With so much news being made on the clinical front these days, the April 26 announcement of a merger between Lawson Software and Infor, backed by private equity firm Golden Gate Capital, may not have made a huge splash in the industry. But Lawson’s healthcare enterprise resource planning customers are keeping a watchful eye on the merger. Most seem to be cautiously optimistic about how the combined companies will proceed.
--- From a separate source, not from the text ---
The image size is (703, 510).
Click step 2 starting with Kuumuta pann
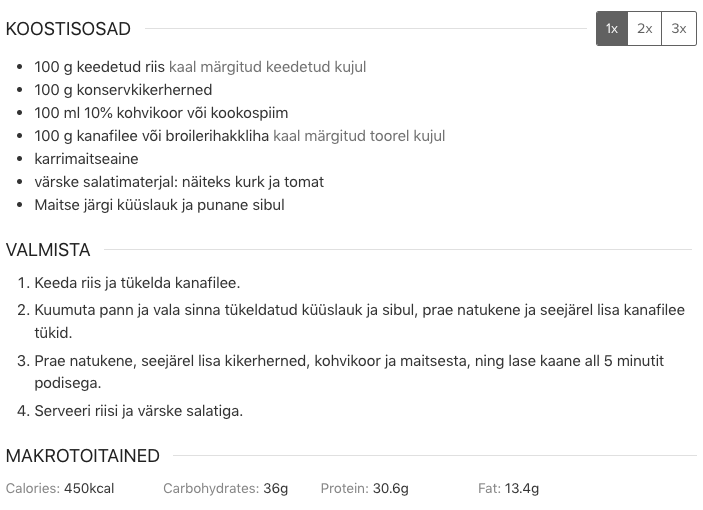(x=360, y=321)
Charles Phillips, Atlanta-based Infor’s CEO, said all the right things in an open letter to customers when the deal was announced last month. "Lawson customers can rest assured: Product investment, innovation and customer success will be our key areas of focus," Phillips wrote. "The Lawson products customers have come to rely on will receive additional investment and enhancement, and we plan to deliver incremental value quickly.”
But as Mike Smith, general manager of financial and services research for KLASResearch, notes, “The providers in healthcare don’t know Infor, and they will be watching the transition closely.” Some providers had been hoping that Oracle would buy Lawson, he adds.
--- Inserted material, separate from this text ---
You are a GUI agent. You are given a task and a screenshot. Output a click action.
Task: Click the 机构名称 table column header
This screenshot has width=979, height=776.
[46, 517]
Anytime there is an acquisition, there are questions, Smith adds. St. Paul, Minn.-based Lawson’s employees and its customers are uncertain. “They will want to see the merged company’s commitment to healthcare and what value they can add in terms of product and implementation capabilities.”
“If I were a Lawson customer, I would be reviewing the change-of-control provisions in my contract, and I would be concerned about the length of time my product is going to be maintained and what the focus of research and development is going to be in the future,” says John-David Lovelock research vice president in Gartner's Technology and Service Provider Research group.
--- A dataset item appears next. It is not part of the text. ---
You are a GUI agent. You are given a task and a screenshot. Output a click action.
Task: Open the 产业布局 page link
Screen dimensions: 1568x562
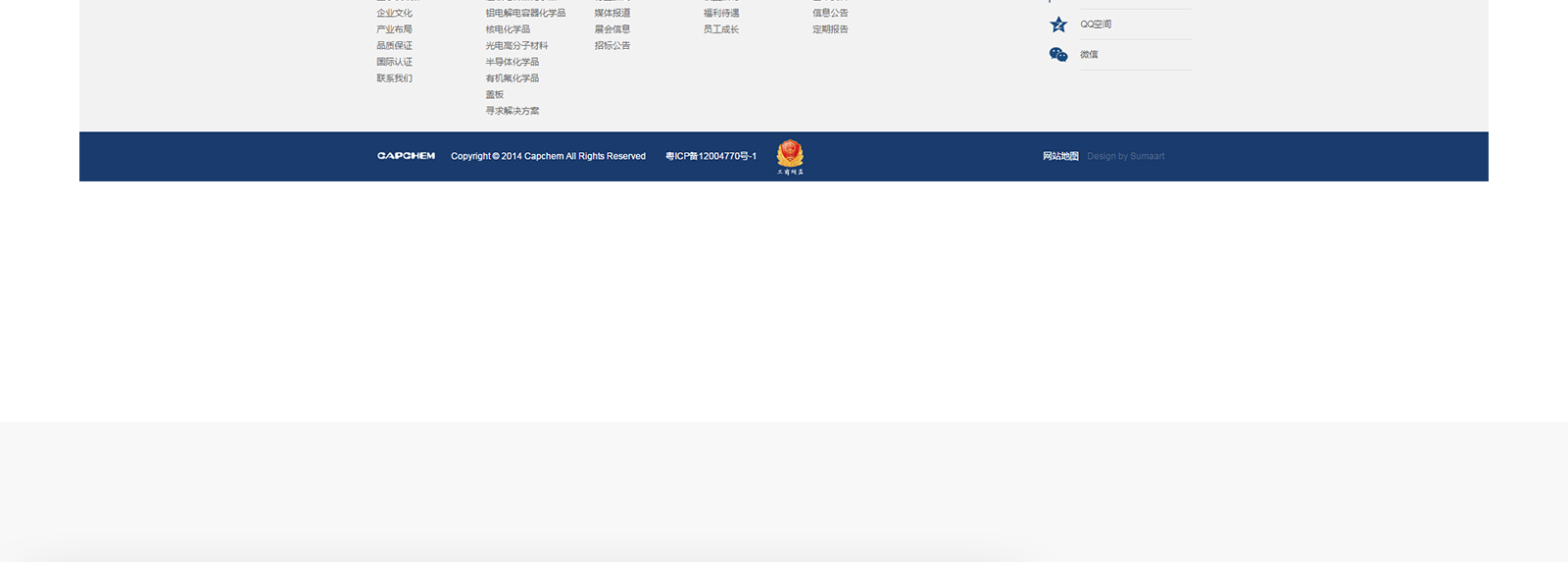coord(394,29)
Eddi Staffini, IT director of Sibley Memorial Hospital a 328-bed acute care community hospital inWashington, D.C., has been a Lawson customer since 1999 and describes himself as a Lawson fan.
With any sale that impacts one of your primary vendors, he says, you have to be concerned about the reason behind the sale, strategic direction and support issues.
Because of an upcoming integration with the Johns Hopkins Health System, Sibley will be migrating to SAP by 2013. But Staffini says if Sibley were staying with Lawson, he would be most concerned about the impact of the merger on the development of current product lines. “For instance, Lawson has been working on business intelligence tools,” he notes. “How will that effort be impacted?”
From talking to people knowledgeable about Lawson, Staffini has the sense that the merger will be good for Lawson’s customers in the long term. “Our situation is different because we will be migrating away in about 30 months. My short-term concerns would involve any changes in technical support.”
Asset management is an area where Infor has strength and the current Lawson system does not, Staffini says, but he adds that asset management is not a make-or-brake function in terms of purchasing decisions.
Jason Bray, director of IT at 330-bed Oklahoma State University Medical Center in Tulsa, says his experience is that confusion between two merging companies can be good because it pits one against the other and faster solutions emerge. “I strongly believe that Infor’s technology and areas of expertise will only strengthen the areas of Lawson that have been within healthcare for years,” he says. “Lawson has been very good so far in communicating what the process will be going forward,” adds Bray, who is also chief informatics officer at the OSU Center for Health Sciences. His only concern would be if consolidations within the two companies caused customer support to suffer.
Typically, a merger like this might open up an opportunity for other ERP vendors to make a push in healthcare, Lovelock says, but the healthcare ERP market has been in the doldrums as U.S. providers turn to legislative priorities such as meaningful use, HIPAA 5010, and ICD-10. “Focus on cost savings in the back office has suffered,” he says.
Bray says Lovelock’s observation about the recent focus on clinical issues is absolutely true. “At the same time, we have an obligation to the organization to make all processes and workflows as efficient and effective as possible,” he says. “So while we look at EMR systems upgrades and ICD-10 system changes, we have to look at all systems.”